I'll vote for Brenda tbh https://t.co/s4XRv3hRGb
— Emma Kelly (@TooManyEmmas) April 18, 2017
WE ARE ALL BRENDA https://t.co/sVYna2N1NL
— Esther Webber (@estwebber) April 18, 2017
I am Brenda from Bristol rn pic.twitter.com/suuD597Mmm
— Abbers (@mikey_abbley) April 18, 2017
Brenda and her followers are not the only ones unimpressed by the announcement.
Six weeks to election. It took me six months to build the BBC's election site in 2015. Copy and paste like fuck, boyos.
— Charlie Don't Surf (@sonniesedge) April 18, 2017
To be fair, the British public has had their fair share of divisive political debate in the last year.

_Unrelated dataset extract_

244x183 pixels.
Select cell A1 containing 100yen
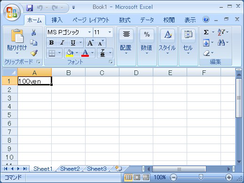34,81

In June 2016, the country voted to leave the European Union in a bitterly fought “Brexit” referendum that, in the end, split voters roughly 52 percent to 48 percent. Recently, May triggered Article 50, to initiate that departure from the trade bloc and the negotiation of the U.K.’s new economic relationship with the E.U.
In calling another election, the prime minister is hoping to strengthen her party’s authority in Westminster and its ability to negotiate Brexit without real opposition. At the moment, May’s Conservative Party own only a slim majority within the London’s parliament.

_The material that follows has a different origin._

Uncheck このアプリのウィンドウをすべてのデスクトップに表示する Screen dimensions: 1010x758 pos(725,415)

Appearing outside her residence at Downing Street, May explained her belief that a strong government would be needed to lead the U.K. out of the E.U. and that “political game-playing” of the opposition parties would undermine that.

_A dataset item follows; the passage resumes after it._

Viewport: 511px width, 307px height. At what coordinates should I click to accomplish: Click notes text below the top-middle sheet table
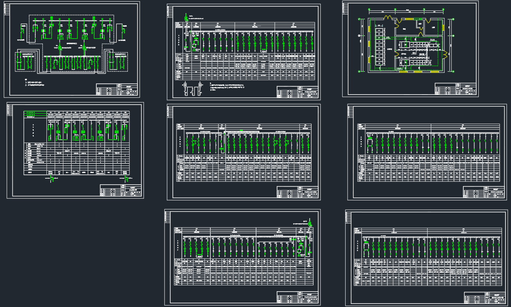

“We need a general election and we need one now,” she said. “Division in Westminster will risk our ability to make a success of Brexit, and it will cause damaging uncertainty and instability to the country. … At this moment of enormous national significance, there should be unity here in Westminster, but instead, there is division. The country is coming together, but Westminster is not.”
“Our opponents believe because the Government’s majority is so small that our resolve will weaken and that they can force us to change. They are wrong,” she continued. “They underestimate our determination to get the job done, and I am not prepared to let them endanger the security of millions of working people across the country.”
The decision shows a sudden turnaround on the prime minister’s previous position, having always opposed calling a general election before 2020. The stakes are high as the current government now gambles all to strengthen its hand, but if Brenda’s meme-worthy reaction and its popularity are to be taken seriously, British patience for political theater is running low.